Add support for external-IP-address-autodetection to Coturn

spantaleev · spantaleev · commit dc9ff4e01b4e · 2023-10-10T11:10:21.000+03:00
diff --git a/docs/configuring-playbook-turn.md b/docs/configuring-playbook-turn.md
@@ -16,13 +16,24 @@ matrix_coturn_enabled: false
 In that case, Synapse would not point to any Coturn servers and audio/video call functionality may fail.
 
 ## Manually defining your public IP
+
 In the `hosts` file we explicitly ask for your server's external IP address when defining `ansible_host`, because the same value is used for configuring Coturn.
+
 If you'd rather use a local IP for `ansible_host`, make sure to set up `matrix_coturn_turn_external_ip_address` replacing `YOUR_PUBLIC_IP` with the pubic IP used by the server.
 
 ```yaml
 matrix_coturn_turn_external_ip_address: "YOUR_PUBLIC_IP"
 ```
 
+If you'd like to rely on external IP address auto-detection (not recommended unless you need it), set `matrix_coturn_turn_external_ip_address` to an empty value. The playbook will automatically contact an [EchoIP](https://github.com/mpolden/echoip)-compatible service (`https://ifconfig.co/json` by default) to determine your server's IP address. This API endpoint is configurable via the `matrix_coturn_turn_external_ip_address_auto_detection_echoip_service_url` variable.
+
+If your server has multiple external IP addresses, the Coturn role offers a different variable for specifying them:
+
+```yaml
+# Note: matrix_coturn_turn_external_ip_addresses is different than matrix_coturn_turn_external_ip_address
+matrix_coturn_turn_external_ip_addresses: ['1.2.3.4', '4.5.6.7']
+```
+
 ## Using your own external Coturn server
 
 If you'd like to use another TURN server (be it Coturn or some other one), you can configure the playbook like this:
@@ -49,4 +60,4 @@ jitsi_web_stun_servers:
 You can put multiple host/port combinations if you like.
 
 ## Further variables and configuration options
-To see all the available configuration options, check roles/custom/matrix-coturn/defaults/main.yml 
+To see all the available configuration options, check roles/custom/matrix-coturn/defaults/main.yml
diff --git a/examples/vars.yml b/examples/vars.yml
@@ -41,3 +41,19 @@ devture_traefik_config_certificatesResolvers_acme_email: ''
 # The playbook creates additional Postgres users and databases (one for each enabled service)

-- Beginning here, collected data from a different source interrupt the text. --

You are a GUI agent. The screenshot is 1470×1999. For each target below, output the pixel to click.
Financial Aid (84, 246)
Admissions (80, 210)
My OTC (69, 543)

 # using this superuser account.
 devture_postgres_connection_password: ''
+
+# By default, we configure Coturn's external IP address using the value specified for `ansible_host` in your `inventory/hosts` file.
+# If this value is an external IP address, you can skip this section.
+#
+# If `ansible_host` is not the server's external IP address, you have 2 choices:
+# 1. Uncomment the line below, to allow IP address auto-detection to happen (more on this below)

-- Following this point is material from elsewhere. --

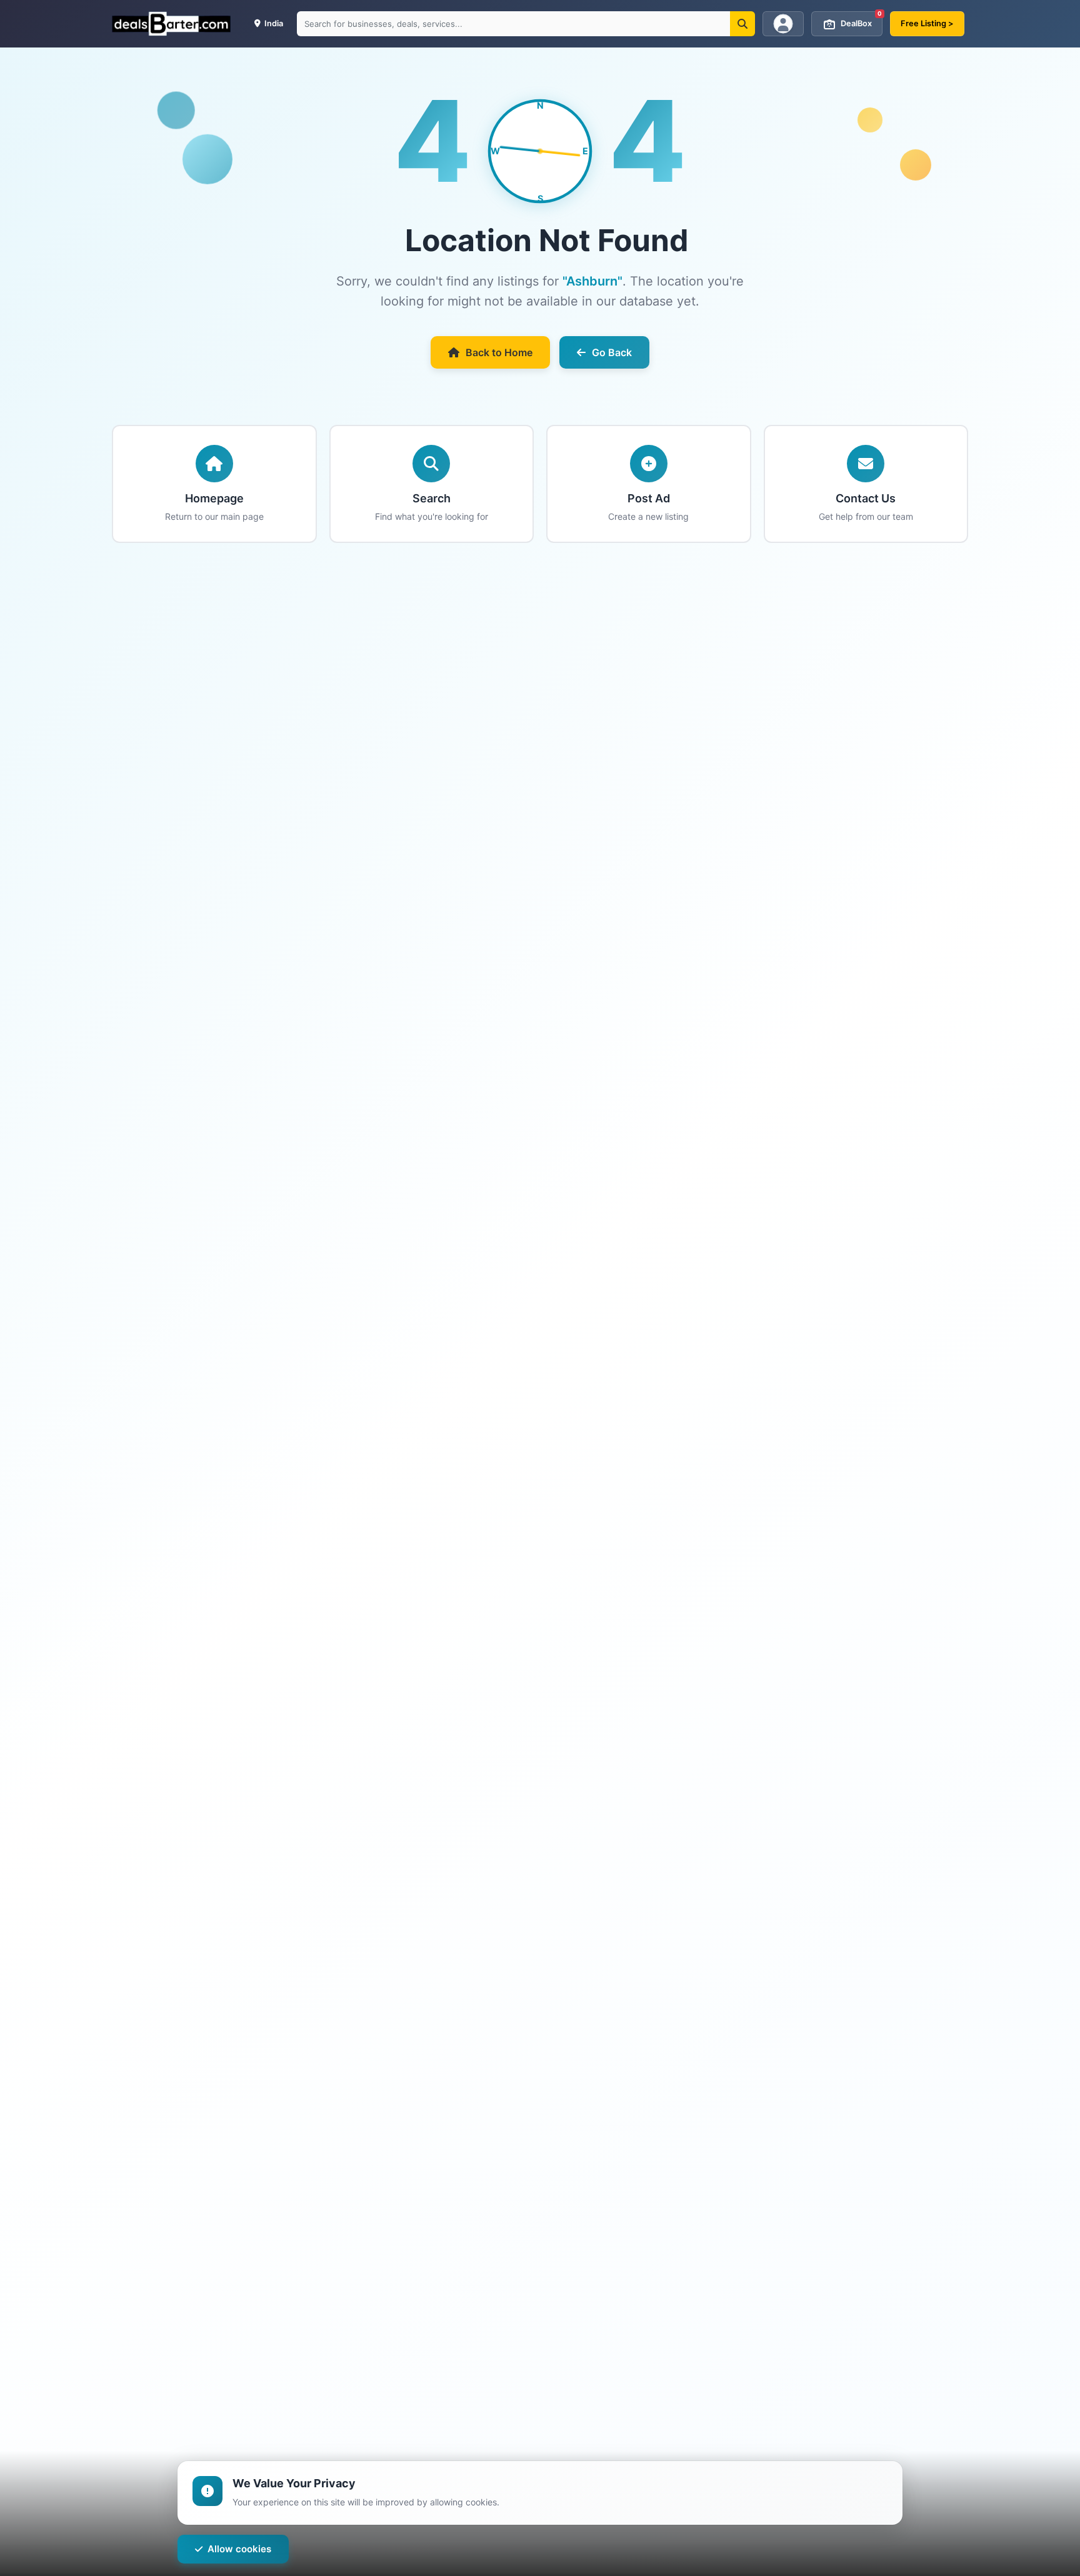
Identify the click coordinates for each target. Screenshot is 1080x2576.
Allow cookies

+# 2. Uncomment and adjust the line below to specify an IP address manually
+#
+# By default, auto-detection will be attempted using the `https://ifconfig.co/json` API.
+# Default values for this are specified in `matrix_coturn_turn_external_ip_address_auto_detection_*` variables in the Coturn role
+# (see `roles/custom/matrix-coturn/defaults/main.yml`).
+#
+# If your server has multiple IP addresses, you may define them in another variable which allows a list of addresses.
+# Example: `matrix_coturn_turn_external_ip_addresses: ['1.2.3.4', '4.5.6.7']`
+#
+# matrix_coturn_turn_external_ip_address: ''
diff --git a/group_vars/matrix_servers b/group_vars/matrix_servers
@@ -2245,6 +2245,9 @@ matrix_coturn_enabled: true
 
 matrix_coturn_container_image_self_build: "{{ matrix_architecture not in ['amd64', 'arm32', 'arm64'] }}"
 
+# We make the assumption that `ansible_host` points to an external IP address, which may not always be the case.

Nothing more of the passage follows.